* Problem to work on
Leave out the pictures and print precisely the lines from the line with "This screenshot has" to the final line of the entries, both ends included.

* Data shown
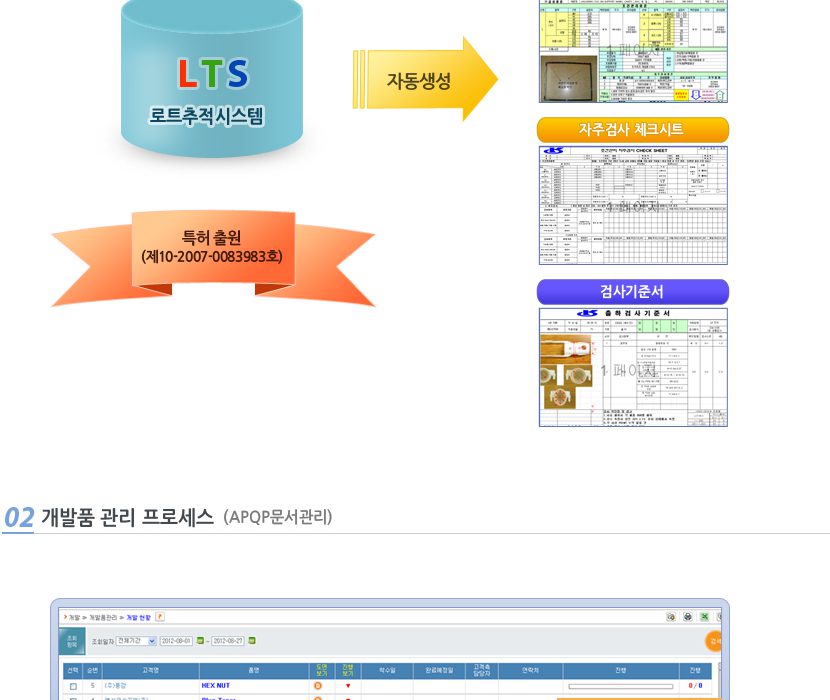Click the magnifier preview icon in panel toolbar
830x700 pixels.
pyautogui.click(x=670, y=617)
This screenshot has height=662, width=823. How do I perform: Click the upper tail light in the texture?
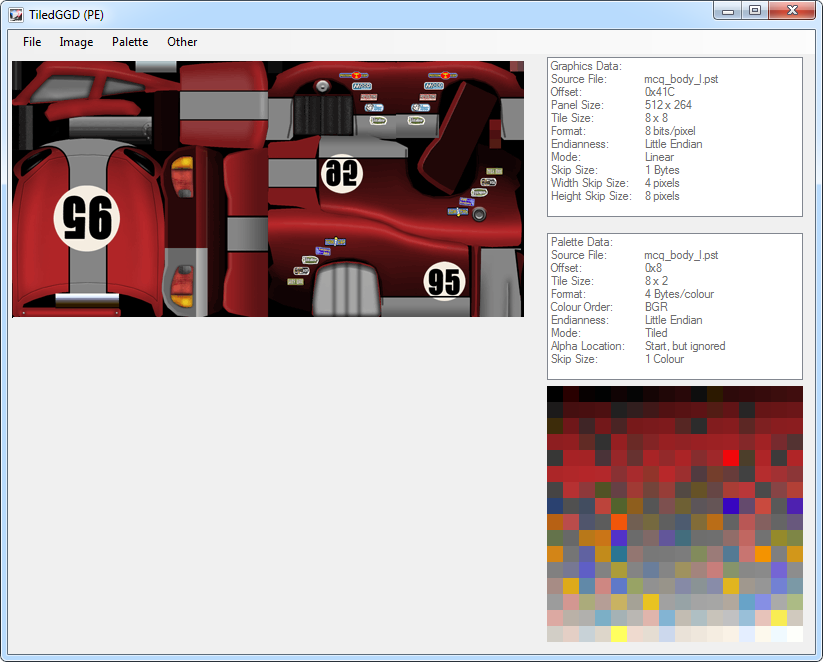(182, 177)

* Written solution
This screenshot has height=662, width=823. How do I perform: Click the upper tail light in the texture?
(182, 177)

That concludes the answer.